The Glaucous Macaw is a large parrot that is extinct or on the verge of extinction. They are related to the Hyacinth (which is vulnerable), Lear’s Macaw (which is endangered), and the Spix’s Macaws (which is currently extinct in the wild), and all hail from South America.
If you’re interested in learning more about the Glaucous Macaw and why they have disappeared from the wild, we go over the whys and the hows.
|Common Names:||Glaucous Macaw|
|Scientific Name:||Anodorhynchus glaucus|
|Adult Size:||27 – 29 inches|
|Life Expectancy:||15+ years|
Origin and History
The Glaucous Macaw was historically found in Northern Argentina, northeast Uruguay, south Paraguay, and Brazil, from the state of Paraná and southward. They could be found around the major rivers, and the most frequent sightings tended to be around Corrientes, Argentina.
In the later part of the 1800s, the bird was already rare, and by the 1900s, there were just two sightings. Sightings have only dwindled since then.
According to the International Union for Conservation of Nature (IUCN), the Glaucous Macaw is on the Red List as “Critically Endangered — Possibly Extinct.” The IUCN believes that there are fewer than 20 living in the wild, and the loss of the species was caused by depletion of habitat through agriculture and housing development and hunting and trapping for the pet trade industry.
There have been several attempts to discover living species, but these have been unsuccessful so far.
The Glaucous Macaw’s diet consisted primarily of palm nuts, commonly from the Yatay Palm, along with berries, nuts, vegetation, and various fruit.
- See Also: What Food Can Macaws Eat?
Glaucous Macaw Colors and Markings
The Glaucous Macaw is a large parrot at about 28 inches (70 cm), with a long tail and large beak typical of most Macaws. They’re a turquoise-blue color, with a light to medium gray head. They have a featherless pale-yellow ring around each eye and yellow crescent-shaped lappets bracketing the lower part of the beak.

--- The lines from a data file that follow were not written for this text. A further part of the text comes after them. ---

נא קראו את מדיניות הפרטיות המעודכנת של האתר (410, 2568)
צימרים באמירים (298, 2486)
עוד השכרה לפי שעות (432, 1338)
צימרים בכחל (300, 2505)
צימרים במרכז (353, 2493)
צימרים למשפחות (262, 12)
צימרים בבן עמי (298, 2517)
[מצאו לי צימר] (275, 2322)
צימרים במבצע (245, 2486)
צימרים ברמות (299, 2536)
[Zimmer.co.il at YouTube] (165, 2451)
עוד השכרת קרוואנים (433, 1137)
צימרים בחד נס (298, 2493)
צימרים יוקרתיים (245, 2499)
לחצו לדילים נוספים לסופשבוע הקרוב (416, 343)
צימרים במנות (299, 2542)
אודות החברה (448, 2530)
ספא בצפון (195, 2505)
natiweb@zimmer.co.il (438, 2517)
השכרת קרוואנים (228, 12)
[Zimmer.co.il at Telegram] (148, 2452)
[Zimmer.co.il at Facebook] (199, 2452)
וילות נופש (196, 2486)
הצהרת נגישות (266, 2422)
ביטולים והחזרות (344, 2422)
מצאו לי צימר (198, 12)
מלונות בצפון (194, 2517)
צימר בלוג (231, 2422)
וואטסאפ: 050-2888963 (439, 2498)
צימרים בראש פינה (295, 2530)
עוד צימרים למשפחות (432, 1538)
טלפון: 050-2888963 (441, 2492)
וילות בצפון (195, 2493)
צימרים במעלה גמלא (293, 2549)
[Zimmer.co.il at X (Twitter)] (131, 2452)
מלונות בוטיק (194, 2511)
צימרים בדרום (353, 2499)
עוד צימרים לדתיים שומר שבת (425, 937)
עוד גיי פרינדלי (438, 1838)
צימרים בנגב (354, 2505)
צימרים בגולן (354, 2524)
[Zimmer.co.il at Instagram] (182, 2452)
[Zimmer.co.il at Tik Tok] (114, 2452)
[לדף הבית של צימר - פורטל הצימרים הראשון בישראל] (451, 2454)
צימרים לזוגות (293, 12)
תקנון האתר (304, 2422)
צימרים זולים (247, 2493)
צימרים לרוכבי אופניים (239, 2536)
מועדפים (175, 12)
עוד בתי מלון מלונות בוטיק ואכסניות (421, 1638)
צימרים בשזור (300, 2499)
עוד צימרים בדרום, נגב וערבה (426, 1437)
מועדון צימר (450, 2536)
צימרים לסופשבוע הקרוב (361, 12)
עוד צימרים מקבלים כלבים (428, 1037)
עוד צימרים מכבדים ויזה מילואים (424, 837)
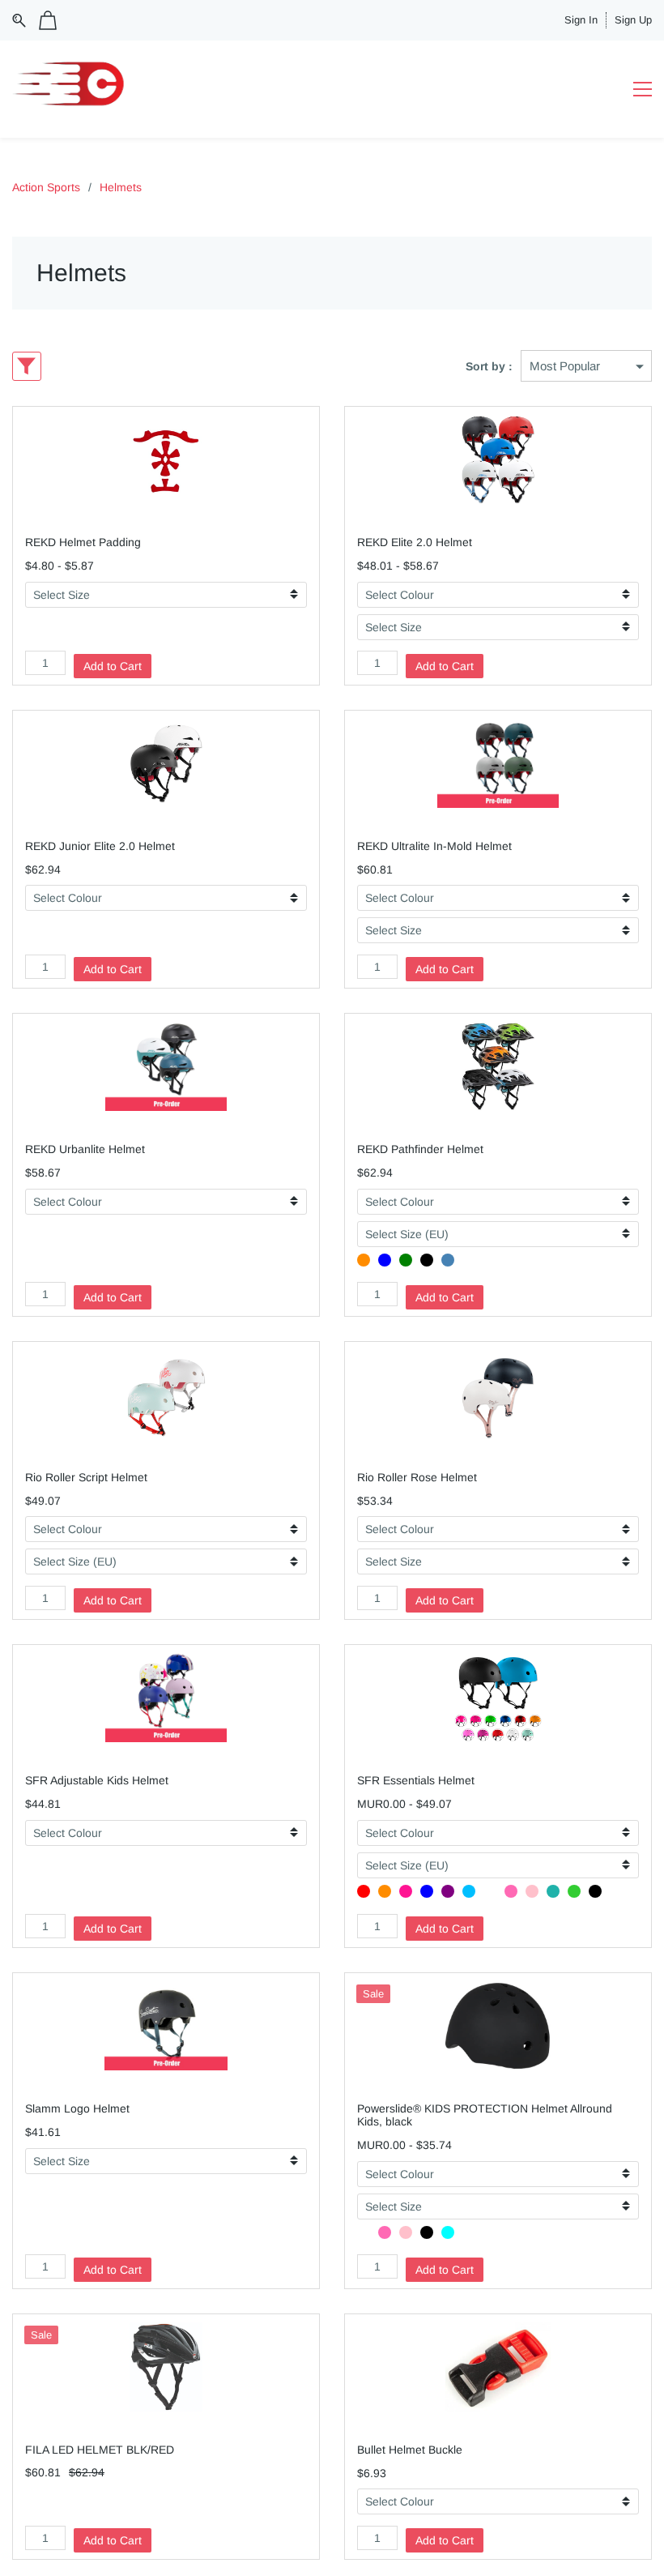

The Glaucous Macaw was commonly found in subtropical forests with cliffs and savannahs with palm trees. They nested on these cliffs and on steep banks and on occasion in tree cavities. It’s believed that they would average a clutch of two eggs.
Status in the Wild
The World Parrot Trust sent four biologists and conservationists to Brazil in 1999 to survey and search for any sign of the Glaucous Macaw. Unfortunately, they were unable to spot any of these birds during their survey.
They did manage to gain essential information regarding the contributing factors that led to the loss of this beautiful parrot. This information might help the conservation of other threatened species and Macaws.
The Glaucous Macaw has not had a reliable sighting since the 1960s. As far as we can determine, the last known Glaucous that was seen alive was in 1936 at the Buenos Aires Zoo, where they were photographed. Unfortunately and not surprisingly, the photo is black and white and doesn’t capture the beautiful plumage.
This 2018 study recommended that the Glaucous Macaw be listed as “Critically Endangered — Possibly Extinct,” all due to there not being any confirmed sightings since the 1980s, combined with the extreme destruction and loss of their habitat.
This is a very sad story and one that’s ongoing, with reports that we could lose 1 million species on Earth within the next few decades. In our lifetime, we will probably never see the Glaucous Macaw in person and can only look at old photographs or mummified remains in natural history museums.
The Glaucous Macaw is protected under Brazilian law if there are any surviving birds. It’s thought that it’s possible that there may be a small number of these parrots somewhere in the unexplored parts of the forest. It’s not likely but we can always hope.